As she drove with her radio on, she didn’t hear anything out of the ordinary. But as she was standing in line to check out, another customer came inside and asked if anyone else had heard the gunfire.

A barrage of bullets had just been fired at the house on the corner.

‘MAMA GO’

Clark was back home in seconds.

She saw a wall of unmarked SUVs and pickup trucks blocking her view of the car Webber was sitting in when she left just minutes earlier.

Her middle son was lying handcuffed in the street, his bare chest against the hot asphalt amid the summer sun. She yelled to him to make sure he wasn’t hurt.

Then she yelled “Brandon” only twice. She was met first with silence then with the voice of her middle son who, even handcuffed in the street, wanted to keep his mother from seeing what happened to his brother.

“He wasn’t crying,” Clark said. “He just had a real sorrowful look. He was like ‘mama leave, mama go.‘”

When Clark identified herself, a Memphis police officer at the scene quickly whisked her away. Clark said she was made to sit in a police cruiser that was parked several houses down and behind a wooden fence cutting off her view of the scene.

She said she looked at the clock as the officer walked away. It was 6:45 p.m. Though she was not under arrest, she was not released - not even to use the restroom - until 4:30 a.m. the next day. Her middle son was not arrested either, though he too was detained until the early hours of the next morning.
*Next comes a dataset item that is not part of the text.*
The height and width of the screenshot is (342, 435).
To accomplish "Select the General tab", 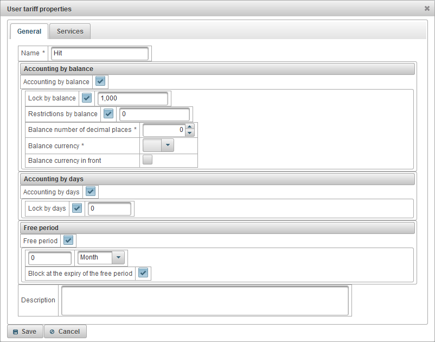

Even before anyone confirmed that Webber had died, Clark said she knew. She could feel it.

‘A SLAP IN THE FACE’

Webber’s father, Sonny Webber, was the only one in the family to see his son’s body the day he was killed. Clark had called him and Parker from inside the police car.

While the law enforcement vehicles blocked most of the view from the street. Sonny Webber could see through the hedges separating Clark’s yard from the neighbor.
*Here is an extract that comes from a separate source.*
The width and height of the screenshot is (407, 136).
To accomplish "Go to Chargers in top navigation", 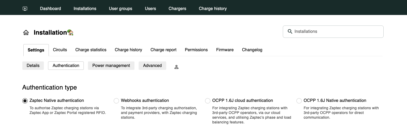I will 177,9.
“I walked in the yard and straight to the fence and I seen my baby laying there,” Sonny Webber said. “I seen my son laying there with his head open… I just lost everything. I couldn’t stand. They had to tote me out of that yard.”

That night, unrest broke out on the street. People threw rocks and bricks at police and marshals and journalists. Several Memphis Police Department officers were injured, though none seriously.

MPD used tear gas to break up the crowd.

Months later, Sonny Webber was arrested on charges of aggravated rioting and aggravated assault.

“For me, it’s like a slap in the face every time I have to go to court because I’m the only one that’s been charged with inciting a riot on that day,” Sonny Webber said, emphasizing that no marshals were charged in the death of his son. “The same feelings that’s going on around the world that’s happening right now with brother George Floyd, that’s the same feelings everybody had when Brandon got killed.

“For me to be charged with that is a slap in the face… I still have to face this fact a year later after my son is gone and I still have no answers. No nothing.”

It’s unlikely that Brandon Webber’s family will ever see any of the evidence against him related to the shooting he is accused of committing in Hernando.

If he had lived, prosecutors would have had to prove publicly that he had committed the crime but with his death, the court case ended.

“The only thing that’s public is what goes through the court system and because he is deceased there is no court case,” DeSoto County District Attorney John Champion said. “My records are not public.”

The Tennessee Bureau of Investigation said the probe into the actions of the marshals is complete but the agency said documents could not be released while the Shelby County District Attorney’s review of the case was ongoing. The shooting victim in Mississippi could not be reached for comment.

Webber’s family is no closer to understanding why he was killed now than they were in the weeks after his death.